▶ _Exercise directions_: Where a line of the records holds the string "arrow", copy that line.

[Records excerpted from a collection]
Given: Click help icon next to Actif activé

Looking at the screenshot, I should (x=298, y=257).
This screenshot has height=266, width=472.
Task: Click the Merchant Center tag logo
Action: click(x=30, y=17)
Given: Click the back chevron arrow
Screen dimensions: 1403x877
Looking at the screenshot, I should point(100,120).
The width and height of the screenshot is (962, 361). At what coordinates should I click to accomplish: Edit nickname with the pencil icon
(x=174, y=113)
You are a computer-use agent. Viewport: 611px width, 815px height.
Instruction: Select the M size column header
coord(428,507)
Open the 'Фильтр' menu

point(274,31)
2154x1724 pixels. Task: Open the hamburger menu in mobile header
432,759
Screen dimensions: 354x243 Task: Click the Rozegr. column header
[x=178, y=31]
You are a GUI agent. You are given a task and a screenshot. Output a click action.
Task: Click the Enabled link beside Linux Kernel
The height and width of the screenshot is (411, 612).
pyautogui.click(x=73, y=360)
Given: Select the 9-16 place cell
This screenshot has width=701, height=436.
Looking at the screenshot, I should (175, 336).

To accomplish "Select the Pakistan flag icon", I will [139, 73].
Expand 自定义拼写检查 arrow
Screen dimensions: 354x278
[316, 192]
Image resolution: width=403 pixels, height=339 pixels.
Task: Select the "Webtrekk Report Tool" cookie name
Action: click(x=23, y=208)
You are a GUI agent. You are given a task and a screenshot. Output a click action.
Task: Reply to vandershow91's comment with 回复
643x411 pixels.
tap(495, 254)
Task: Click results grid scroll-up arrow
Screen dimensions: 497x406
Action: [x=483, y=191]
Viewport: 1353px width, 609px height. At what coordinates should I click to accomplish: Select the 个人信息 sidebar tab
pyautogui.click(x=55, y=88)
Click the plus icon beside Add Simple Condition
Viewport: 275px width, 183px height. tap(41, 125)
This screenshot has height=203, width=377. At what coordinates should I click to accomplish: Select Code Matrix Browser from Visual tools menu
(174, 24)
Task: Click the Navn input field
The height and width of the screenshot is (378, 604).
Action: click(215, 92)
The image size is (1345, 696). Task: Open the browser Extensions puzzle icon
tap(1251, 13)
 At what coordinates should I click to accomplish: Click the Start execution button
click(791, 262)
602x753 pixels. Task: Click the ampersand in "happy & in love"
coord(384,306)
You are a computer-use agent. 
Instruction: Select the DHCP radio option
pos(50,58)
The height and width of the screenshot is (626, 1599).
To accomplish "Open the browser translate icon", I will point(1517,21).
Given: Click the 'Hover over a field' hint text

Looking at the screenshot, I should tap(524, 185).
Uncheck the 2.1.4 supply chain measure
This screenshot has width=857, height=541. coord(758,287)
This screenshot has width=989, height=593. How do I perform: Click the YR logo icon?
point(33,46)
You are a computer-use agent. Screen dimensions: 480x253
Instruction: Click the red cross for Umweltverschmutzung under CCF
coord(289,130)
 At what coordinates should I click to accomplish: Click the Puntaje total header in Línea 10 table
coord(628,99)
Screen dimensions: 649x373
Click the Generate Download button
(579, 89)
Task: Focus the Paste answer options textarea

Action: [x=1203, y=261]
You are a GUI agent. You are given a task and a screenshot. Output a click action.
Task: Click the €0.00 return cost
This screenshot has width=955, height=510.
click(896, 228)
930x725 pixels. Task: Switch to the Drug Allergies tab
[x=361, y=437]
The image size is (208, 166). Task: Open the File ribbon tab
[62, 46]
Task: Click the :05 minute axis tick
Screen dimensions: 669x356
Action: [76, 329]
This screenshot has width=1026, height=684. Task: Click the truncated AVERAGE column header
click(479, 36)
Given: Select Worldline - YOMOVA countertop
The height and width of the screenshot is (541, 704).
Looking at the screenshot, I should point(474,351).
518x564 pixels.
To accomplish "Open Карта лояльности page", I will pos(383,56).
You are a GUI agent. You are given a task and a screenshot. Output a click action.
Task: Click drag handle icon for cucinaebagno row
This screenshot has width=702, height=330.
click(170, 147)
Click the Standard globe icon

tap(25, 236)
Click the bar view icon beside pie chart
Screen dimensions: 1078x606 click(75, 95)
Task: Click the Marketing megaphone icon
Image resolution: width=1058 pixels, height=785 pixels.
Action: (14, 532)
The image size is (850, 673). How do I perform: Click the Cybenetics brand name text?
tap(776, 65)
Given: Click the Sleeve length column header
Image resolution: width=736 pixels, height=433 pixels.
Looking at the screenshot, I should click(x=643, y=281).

▶ _Result below_:
Given: Click the back chevron arrow
Expand 自定义拼写检查 arrow
Task: Click results grid scroll-up arrow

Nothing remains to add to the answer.